• **TASKS TO PERFORM**:
1 > Decide whether each statement below agrees with the passage on drug therapy and platelet microvesicles. Answer yes or no for each, and quote the deciding words from the passage. (a) Teneligliptin reduced pMV more in hemodialyzed patients than in patients not dialyzed. (b) The formation of pMV correlates only with systolic blood pressure. (c) Efonidipine is described as a dihydropyridine calcium channel blocker.
2 > Copy out the section of the passage on drug therapy and platelet microvesicles that opens with the words containing "At the moment, there" and closes with "attenuating platelet activation.".
3 > Write the next part of the passage on drug therapy and platelet microvesicles, starting after its final sentence.
DOCUMENT EXTRACT Block Start
Hypoglycemic therapy with the α-glucosidase inhibitors acarbose [40] and miglitol [38] significantly decreased the percentage of pMV, which was considerably higher in diabetic patients with a previous history of thrombotic complications than in the non-thrombotic group. Administration of mitiglinide in monotherapy as well as combined therapy to diabetic patients significantly reduced plasma concentrations of pMV [127]. Teneligliptin therapy also significantly reduced the pMV number in diabetic subjects, with a more significant reduction in hemodialyzed patients than in those not dialyzed [39]. However, these subjects received teneligliptin monotherapy or teneligliptin in combination with other antidiabetic drugs, and therefore, evaluation of the therapeutic effects is difficult.
At the moment, there are no more studies addressing the effects of other hypoglycemic agents on pMV formation; however, the group of antidiabetic agents, including PPAR-gamma agonists such as pioglitazone and rosiglitazone, are promising drugs affecting MV [129, 130] and potentially also pMV release because of attenuating platelet activation.

Antihypertensive Therapy

Increased formation of pMV in hypertension is associated with activation of platelets as a result of elevated shear force. The formation of pMV positively correlates with both systolic and diastolic blood pressure [12]. The main stage of MV release is an increase in cytoplasmic calcium ions associated with the opening of plasma membrane calcium channels. Therefore, the calcium channel blockers that inhibit calcium influx and decrease intracellular calcium concentration are promising agents hampering the process of microvesiculation. Moreover, dihydropyridine calcium channel blockers enhance NO activity and increase adiponectin concentration, which regulate platelet activation and hence microvesiculation [131]. Beneficial effects of nifedipine, a dihydropyridine calcium channel blocker and PPAR agonist, on reducing pMV formation were observed in patients with transient ischemic attacks [7] as well as in hypertensive patients with type 2 diabetes [42, 43]. A decrease in pMV number was also observed in hypertensive patients with type 2 diabetes after treatment with efonidipine, another dihydropyridine calcium channel blocker [44], and in patients with ACS treated with different calcium channel antagonists compared to those not receiving such treatment [41, 85].
DOCUMENT EXTRACT Block End
THE DATA Block Start
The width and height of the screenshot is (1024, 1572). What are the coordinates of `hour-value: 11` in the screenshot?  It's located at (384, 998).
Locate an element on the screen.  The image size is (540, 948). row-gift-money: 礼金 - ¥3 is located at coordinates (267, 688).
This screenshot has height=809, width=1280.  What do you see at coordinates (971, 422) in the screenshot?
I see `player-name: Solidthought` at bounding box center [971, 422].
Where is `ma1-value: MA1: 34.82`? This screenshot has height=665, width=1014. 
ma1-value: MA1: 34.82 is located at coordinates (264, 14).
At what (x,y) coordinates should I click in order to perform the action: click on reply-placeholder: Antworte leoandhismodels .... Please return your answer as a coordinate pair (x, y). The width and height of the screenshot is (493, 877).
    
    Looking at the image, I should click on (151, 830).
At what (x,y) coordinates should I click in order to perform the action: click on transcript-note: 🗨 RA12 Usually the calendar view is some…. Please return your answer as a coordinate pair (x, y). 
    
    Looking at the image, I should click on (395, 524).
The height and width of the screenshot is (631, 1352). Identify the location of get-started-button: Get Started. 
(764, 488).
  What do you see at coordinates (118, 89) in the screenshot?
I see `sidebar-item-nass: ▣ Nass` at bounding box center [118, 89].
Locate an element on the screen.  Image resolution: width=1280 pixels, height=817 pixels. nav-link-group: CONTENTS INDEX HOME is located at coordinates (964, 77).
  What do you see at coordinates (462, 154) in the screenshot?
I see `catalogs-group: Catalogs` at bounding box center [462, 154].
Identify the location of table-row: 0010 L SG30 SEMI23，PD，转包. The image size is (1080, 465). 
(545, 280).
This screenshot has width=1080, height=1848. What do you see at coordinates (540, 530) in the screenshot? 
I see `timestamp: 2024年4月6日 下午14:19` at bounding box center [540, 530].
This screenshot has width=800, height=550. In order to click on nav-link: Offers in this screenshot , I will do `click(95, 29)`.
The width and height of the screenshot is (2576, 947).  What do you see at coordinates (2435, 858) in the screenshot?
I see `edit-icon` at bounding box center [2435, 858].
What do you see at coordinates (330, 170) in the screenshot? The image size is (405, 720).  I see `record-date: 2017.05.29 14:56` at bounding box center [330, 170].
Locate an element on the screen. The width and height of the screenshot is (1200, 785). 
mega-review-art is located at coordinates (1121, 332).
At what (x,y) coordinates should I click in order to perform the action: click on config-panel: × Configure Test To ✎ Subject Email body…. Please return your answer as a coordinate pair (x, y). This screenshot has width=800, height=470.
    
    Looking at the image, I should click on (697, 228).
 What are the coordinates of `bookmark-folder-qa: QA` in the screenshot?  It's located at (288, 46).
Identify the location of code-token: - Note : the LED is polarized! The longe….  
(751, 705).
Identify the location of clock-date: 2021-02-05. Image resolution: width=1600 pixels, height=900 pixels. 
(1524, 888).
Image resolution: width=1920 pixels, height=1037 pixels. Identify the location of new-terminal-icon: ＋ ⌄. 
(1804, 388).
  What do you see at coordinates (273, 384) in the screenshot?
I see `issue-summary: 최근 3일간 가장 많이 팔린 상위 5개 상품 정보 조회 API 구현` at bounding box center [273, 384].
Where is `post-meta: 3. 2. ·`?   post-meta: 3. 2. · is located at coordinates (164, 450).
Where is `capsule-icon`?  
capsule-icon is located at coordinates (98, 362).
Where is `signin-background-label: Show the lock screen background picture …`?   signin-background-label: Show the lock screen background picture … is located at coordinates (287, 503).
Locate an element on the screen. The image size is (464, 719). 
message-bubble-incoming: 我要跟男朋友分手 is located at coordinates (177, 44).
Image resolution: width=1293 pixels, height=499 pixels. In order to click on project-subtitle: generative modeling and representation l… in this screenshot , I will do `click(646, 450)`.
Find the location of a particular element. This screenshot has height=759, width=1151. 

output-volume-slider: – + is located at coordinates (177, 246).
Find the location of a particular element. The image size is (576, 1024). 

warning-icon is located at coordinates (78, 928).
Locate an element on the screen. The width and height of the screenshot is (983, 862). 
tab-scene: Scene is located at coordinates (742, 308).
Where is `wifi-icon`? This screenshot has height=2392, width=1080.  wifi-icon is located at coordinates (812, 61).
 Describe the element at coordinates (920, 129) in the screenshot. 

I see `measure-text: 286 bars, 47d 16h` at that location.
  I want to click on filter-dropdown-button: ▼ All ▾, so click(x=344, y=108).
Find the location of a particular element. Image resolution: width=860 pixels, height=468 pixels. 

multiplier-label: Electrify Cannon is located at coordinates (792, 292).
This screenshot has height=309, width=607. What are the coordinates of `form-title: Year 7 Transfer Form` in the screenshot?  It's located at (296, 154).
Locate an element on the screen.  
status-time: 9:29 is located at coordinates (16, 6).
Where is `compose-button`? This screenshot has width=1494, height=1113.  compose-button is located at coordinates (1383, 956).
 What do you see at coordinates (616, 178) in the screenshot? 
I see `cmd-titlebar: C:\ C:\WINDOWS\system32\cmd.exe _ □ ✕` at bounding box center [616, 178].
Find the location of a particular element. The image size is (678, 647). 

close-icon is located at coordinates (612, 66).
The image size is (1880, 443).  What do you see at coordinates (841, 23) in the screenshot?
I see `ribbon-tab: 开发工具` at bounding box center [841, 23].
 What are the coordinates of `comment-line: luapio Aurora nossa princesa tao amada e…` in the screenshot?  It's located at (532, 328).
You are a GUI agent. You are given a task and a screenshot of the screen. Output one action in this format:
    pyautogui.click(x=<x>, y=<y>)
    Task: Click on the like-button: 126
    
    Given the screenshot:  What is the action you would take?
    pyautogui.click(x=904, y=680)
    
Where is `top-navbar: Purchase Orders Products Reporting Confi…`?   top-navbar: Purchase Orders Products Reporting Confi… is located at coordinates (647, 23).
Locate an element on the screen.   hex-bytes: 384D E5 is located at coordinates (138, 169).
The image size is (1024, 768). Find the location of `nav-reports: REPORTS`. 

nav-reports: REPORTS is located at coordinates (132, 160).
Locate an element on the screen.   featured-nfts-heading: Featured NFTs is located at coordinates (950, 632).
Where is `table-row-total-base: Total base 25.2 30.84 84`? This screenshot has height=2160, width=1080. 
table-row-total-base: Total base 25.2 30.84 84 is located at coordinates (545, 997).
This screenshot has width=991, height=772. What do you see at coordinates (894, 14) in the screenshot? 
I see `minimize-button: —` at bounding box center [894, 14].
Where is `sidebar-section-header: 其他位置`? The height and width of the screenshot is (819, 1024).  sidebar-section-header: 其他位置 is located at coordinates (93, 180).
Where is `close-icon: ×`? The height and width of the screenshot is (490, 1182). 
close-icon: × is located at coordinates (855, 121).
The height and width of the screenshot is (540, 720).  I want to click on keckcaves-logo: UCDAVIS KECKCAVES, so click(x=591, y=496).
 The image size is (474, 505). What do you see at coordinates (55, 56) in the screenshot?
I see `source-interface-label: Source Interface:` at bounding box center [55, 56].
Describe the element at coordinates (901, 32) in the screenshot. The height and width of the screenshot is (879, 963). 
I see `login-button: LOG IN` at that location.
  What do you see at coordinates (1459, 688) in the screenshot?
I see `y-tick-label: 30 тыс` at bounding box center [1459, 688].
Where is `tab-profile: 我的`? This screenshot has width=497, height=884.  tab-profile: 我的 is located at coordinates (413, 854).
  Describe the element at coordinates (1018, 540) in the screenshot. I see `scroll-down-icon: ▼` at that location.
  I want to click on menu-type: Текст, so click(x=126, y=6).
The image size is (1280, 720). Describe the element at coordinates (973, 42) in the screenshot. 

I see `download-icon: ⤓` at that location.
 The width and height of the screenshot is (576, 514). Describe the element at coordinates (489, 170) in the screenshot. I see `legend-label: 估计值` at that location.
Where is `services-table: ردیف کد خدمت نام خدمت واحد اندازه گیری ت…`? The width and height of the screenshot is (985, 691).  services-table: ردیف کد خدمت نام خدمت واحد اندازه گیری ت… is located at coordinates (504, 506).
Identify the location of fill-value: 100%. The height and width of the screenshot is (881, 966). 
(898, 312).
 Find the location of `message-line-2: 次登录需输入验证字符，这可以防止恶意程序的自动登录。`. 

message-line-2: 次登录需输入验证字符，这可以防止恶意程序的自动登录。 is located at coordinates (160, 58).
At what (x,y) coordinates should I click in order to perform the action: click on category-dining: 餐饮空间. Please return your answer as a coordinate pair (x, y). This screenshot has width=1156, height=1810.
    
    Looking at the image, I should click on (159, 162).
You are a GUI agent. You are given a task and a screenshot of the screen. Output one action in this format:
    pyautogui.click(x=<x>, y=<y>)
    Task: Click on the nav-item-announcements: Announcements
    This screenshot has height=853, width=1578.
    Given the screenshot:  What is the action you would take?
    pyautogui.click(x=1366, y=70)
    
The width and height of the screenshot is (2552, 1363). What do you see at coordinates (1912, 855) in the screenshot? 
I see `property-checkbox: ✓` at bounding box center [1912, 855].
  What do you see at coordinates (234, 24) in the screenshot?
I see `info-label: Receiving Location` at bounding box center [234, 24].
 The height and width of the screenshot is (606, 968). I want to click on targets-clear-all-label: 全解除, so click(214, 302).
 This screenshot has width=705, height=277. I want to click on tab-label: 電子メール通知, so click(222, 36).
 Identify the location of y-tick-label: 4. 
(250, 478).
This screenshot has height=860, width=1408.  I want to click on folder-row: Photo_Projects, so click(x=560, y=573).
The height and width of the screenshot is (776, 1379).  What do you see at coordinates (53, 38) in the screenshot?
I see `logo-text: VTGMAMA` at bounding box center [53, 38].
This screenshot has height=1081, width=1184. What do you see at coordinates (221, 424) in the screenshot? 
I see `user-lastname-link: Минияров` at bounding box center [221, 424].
THE DATA Block End
• **ANSWERS FOR THE EXERCISE**:
1 >
(a) Yes: "with a more significant reduction in hemodialyzed patients than in those not dialyzed"
(b) No: "The formation of pMV positively correlates with both systolic and diastolic blood pressure"
(c) Yes: "another dihydropyridine calcium channel blocker"

2 >
At the moment, there are no more studies addressing the effects of other hypoglycemic agents on pMV formation; however, the group of antidiabetic agents, including PPAR-gamma agonists such as pioglitazone and rosiglitazone, are promising drugs affecting MV [129, 130] and potentially also pMV release because of attenuating platelet activation.

3 >
The angiotensin II receptor antagonists (sartans) are able to selectively inhibit the platelet angiotensin II type 1 receptor, with the result of lower responsiveness of platelets to increased intracellular Ca2+ levels, and consequently inhibit MV blebbing. In monotherapy of hypertensive patients, eprosartan normalized the elevated percentage of pMV [132]. In hypertensive patients with diabetes, the percentage of pMV was also decreased during monotherapy with another angiotensin receptor blocker, losartan. Furthermore, the decrease of pMV number was greater in hypertensive and hyperlipidemic patients administered combined therapy with losartan and simvastatin than in those without type 2 diabetes [114], preventing the development of cardiovascular complications via a mechanism other than reduction of the blood pressure or lipid levels.
Spironolactone is a potassium-sparing diuretic that, among other effects, decreases intraplatelet Na+ and Ca2+ concentration by reducing activity of the Na+ pump [123]. In an experimental rat model of aldosterone-mediated hypertension, the diminished pMV formation observed after spironolactone treatment presumably is associated with a lower increase in intracellular Ca2+ in platelets [133].

Non-Pharmacological Interventions

Dietary and life style modification are the first-line prevention and therapy for vascular diseases.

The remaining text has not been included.